These tools help create clean, organized datasets ready for efficient analysis and plotting.
------------------------------------------------------------------------
**🔹 Summary of Functions for Reshaping and Tidy Data**
| **Task** | **Function** | **Purpose** |
|:-----------------------|:-----------------------|:-----------------------|
| Reshape wide to long | `pivot_longer()` | Collapse multiple columns into key-value pairs |
| Reshape long to wide | `pivot_wider()` | Spread key-value pairs across multiple columns |
| Split a column into multiple parts | `separate()` | Separate one column into several columns by a delimiter |
| Combine multiple columns into one | `unite()` | Merge several columns into a single column |
------------------------------------------------------------------------
➡️ These reshaping techniques make it easy to transform datasets into a tidy structure for summaries, modeling, or visualization.

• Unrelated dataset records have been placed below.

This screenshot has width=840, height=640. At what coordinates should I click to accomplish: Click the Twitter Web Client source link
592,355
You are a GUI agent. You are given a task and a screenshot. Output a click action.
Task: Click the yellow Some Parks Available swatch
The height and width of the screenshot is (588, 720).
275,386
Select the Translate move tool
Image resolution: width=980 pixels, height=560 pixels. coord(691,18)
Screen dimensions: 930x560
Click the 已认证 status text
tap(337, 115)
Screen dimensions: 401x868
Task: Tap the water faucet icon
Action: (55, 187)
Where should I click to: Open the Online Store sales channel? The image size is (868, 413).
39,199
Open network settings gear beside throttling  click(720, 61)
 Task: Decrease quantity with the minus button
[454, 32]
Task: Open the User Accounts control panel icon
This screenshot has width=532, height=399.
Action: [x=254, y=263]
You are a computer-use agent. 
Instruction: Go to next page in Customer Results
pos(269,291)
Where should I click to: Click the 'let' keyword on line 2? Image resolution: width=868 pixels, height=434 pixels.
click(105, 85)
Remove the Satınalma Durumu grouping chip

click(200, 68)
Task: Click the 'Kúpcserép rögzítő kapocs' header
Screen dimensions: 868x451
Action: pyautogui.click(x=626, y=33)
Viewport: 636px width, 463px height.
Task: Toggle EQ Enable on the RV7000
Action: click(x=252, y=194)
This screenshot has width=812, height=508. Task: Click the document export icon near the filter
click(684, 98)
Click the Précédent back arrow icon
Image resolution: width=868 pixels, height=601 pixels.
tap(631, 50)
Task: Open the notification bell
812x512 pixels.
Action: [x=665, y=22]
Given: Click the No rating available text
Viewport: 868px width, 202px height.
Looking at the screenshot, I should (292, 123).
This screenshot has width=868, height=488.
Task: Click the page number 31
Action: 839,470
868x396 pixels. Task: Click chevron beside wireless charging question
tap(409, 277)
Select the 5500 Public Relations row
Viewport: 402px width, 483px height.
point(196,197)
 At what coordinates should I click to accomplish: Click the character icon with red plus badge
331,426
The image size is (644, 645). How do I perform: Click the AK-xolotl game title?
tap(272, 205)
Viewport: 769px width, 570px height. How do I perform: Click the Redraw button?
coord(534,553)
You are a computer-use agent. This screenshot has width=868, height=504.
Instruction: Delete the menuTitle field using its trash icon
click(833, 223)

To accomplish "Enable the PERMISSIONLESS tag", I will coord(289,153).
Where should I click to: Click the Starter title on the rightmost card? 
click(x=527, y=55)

> \*\* 🔎 Regular Expression Tip for `names_pattern`\*\*
> In `pivot_longer()`, we use a regular expression to split the column names into two components: - `part`, `pop`, `rate`, or `expct` → **measure** - `50_54`, `55_59`, etc. → **age group** The pattern `([0-9]{2}_[0-9]{2})` works as follows:
> | **Component** | **Meaning** |
> |:--------------|:----------------------|
> | `[0-9]` | Match any digit (0–9) |
> | `{2}` | Exactly two digits |
> | `_` | An underscore |
> | `[0-9]{2}` | Another two digits |
>
> ➡️ This captures typical age formats like `50_54`, `60_64`, etc.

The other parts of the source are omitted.